◆ WHAT TO DO: Copy the data. Keep every character as given.

[Dataset excerpts]
::::

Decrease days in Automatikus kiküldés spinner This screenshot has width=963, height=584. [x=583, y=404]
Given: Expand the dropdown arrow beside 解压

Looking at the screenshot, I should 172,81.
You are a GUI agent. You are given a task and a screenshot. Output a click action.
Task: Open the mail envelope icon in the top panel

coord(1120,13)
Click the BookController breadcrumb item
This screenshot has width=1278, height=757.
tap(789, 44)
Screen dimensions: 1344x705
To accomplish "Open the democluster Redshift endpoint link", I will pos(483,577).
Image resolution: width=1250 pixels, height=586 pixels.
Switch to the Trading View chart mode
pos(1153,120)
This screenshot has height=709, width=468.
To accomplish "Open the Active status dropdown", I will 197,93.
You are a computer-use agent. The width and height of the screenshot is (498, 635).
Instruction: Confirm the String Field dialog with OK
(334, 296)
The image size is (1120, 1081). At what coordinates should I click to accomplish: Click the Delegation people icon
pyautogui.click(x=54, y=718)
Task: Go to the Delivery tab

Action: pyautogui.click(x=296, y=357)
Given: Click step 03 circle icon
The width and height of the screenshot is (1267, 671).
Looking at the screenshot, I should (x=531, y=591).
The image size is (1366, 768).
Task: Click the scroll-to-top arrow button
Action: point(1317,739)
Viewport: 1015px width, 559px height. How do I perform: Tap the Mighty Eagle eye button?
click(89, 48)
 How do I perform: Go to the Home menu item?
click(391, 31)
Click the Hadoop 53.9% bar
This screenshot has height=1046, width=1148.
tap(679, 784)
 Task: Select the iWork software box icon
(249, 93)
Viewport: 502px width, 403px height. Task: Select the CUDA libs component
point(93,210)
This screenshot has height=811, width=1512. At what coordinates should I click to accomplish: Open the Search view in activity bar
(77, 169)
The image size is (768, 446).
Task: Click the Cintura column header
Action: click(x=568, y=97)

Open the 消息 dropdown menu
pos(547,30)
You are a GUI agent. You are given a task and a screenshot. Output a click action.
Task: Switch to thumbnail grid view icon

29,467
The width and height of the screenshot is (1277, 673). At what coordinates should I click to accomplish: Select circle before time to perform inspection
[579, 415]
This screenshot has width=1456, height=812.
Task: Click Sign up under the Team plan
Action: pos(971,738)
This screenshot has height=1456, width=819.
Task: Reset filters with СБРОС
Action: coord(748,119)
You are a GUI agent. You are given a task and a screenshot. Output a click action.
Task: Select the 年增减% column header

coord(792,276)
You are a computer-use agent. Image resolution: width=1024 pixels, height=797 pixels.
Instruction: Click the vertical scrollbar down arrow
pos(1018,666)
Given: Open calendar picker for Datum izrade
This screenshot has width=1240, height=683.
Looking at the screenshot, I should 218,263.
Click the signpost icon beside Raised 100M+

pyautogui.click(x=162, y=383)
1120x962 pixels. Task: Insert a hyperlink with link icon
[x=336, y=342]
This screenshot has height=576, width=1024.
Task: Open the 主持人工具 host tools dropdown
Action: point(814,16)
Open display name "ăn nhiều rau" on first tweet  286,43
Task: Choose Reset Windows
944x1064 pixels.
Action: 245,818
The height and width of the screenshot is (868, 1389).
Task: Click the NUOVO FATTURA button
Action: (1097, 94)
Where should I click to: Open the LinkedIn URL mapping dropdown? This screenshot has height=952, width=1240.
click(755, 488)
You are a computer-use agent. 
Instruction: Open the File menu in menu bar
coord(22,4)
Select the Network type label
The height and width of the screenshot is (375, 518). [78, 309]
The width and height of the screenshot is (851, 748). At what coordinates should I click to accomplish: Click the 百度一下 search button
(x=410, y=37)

::::

◆ ANSWER SPACE:
Decrease days in Automatikus kiküldés spinner This screenshot has width=963, height=584. [x=583, y=404]
Given: Expand the dropdown arrow beside 解压

Looking at the screenshot, I should 172,81.
You are a GUI agent. You are given a task and a screenshot. Output a click action.
Task: Open the mail envelope icon in the top panel

coord(1120,13)
Click the BookController breadcrumb item
This screenshot has width=1278, height=757.
tap(789, 44)
Screen dimensions: 1344x705
To accomplish "Open the democluster Redshift endpoint link", I will pos(483,577).
Image resolution: width=1250 pixels, height=586 pixels.
Switch to the Trading View chart mode
pos(1153,120)
This screenshot has height=709, width=468.
To accomplish "Open the Active status dropdown", I will 197,93.
You are a computer-use agent. The width and height of the screenshot is (498, 635).
Instruction: Confirm the String Field dialog with OK
(334, 296)
The image size is (1120, 1081). At what coordinates should I click to accomplish: Click the Delegation people icon
pyautogui.click(x=54, y=718)
Task: Go to the Delivery tab

Action: pyautogui.click(x=296, y=357)
Given: Click step 03 circle icon
The width and height of the screenshot is (1267, 671).
Looking at the screenshot, I should (x=531, y=591).
The image size is (1366, 768).
Task: Click the scroll-to-top arrow button
Action: point(1317,739)
Viewport: 1015px width, 559px height. How do I perform: Tap the Mighty Eagle eye button?
click(89, 48)
 How do I perform: Go to the Home menu item?
click(391, 31)
Click the Hadoop 53.9% bar
This screenshot has height=1046, width=1148.
tap(679, 784)
 Task: Select the iWork software box icon
(249, 93)
Viewport: 502px width, 403px height. Task: Select the CUDA libs component
point(93,210)
This screenshot has height=811, width=1512. At what coordinates should I click to accomplish: Open the Search view in activity bar
(77, 169)
The image size is (768, 446).
Task: Click the Cintura column header
Action: click(x=568, y=97)

Open the 消息 dropdown menu
pos(547,30)
You are a GUI agent. You are given a task and a screenshot. Output a click action.
Task: Switch to thumbnail grid view icon

29,467
The width and height of the screenshot is (1277, 673). At what coordinates should I click to accomplish: Select circle before time to perform inspection
[579, 415]
This screenshot has width=1456, height=812.
Task: Click Sign up under the Team plan
Action: pos(971,738)
This screenshot has height=1456, width=819.
Task: Reset filters with СБРОС
Action: coord(748,119)
You are a GUI agent. You are given a task and a screenshot. Output a click action.
Task: Select the 年增减% column header

coord(792,276)
You are a computer-use agent. Image resolution: width=1024 pixels, height=797 pixels.
Instruction: Click the vertical scrollbar down arrow
pos(1018,666)
Given: Open calendar picker for Datum izrade
This screenshot has width=1240, height=683.
Looking at the screenshot, I should 218,263.
Click the signpost icon beside Raised 100M+

pyautogui.click(x=162, y=383)
1120x962 pixels. Task: Insert a hyperlink with link icon
[x=336, y=342]
This screenshot has height=576, width=1024.
Task: Open the 主持人工具 host tools dropdown
Action: point(814,16)
Open display name "ăn nhiều rau" on first tweet  286,43
Task: Choose Reset Windows
944x1064 pixels.
Action: 245,818
The height and width of the screenshot is (868, 1389).
Task: Click the NUOVO FATTURA button
Action: (1097, 94)
Where should I click to: Open the LinkedIn URL mapping dropdown? This screenshot has height=952, width=1240.
click(755, 488)
You are a computer-use agent. 
Instruction: Open the File menu in menu bar
coord(22,4)
Select the Network type label
The height and width of the screenshot is (375, 518). [78, 309]
The width and height of the screenshot is (851, 748). At what coordinates should I click to accomplish: Click the 百度一下 search button
(x=410, y=37)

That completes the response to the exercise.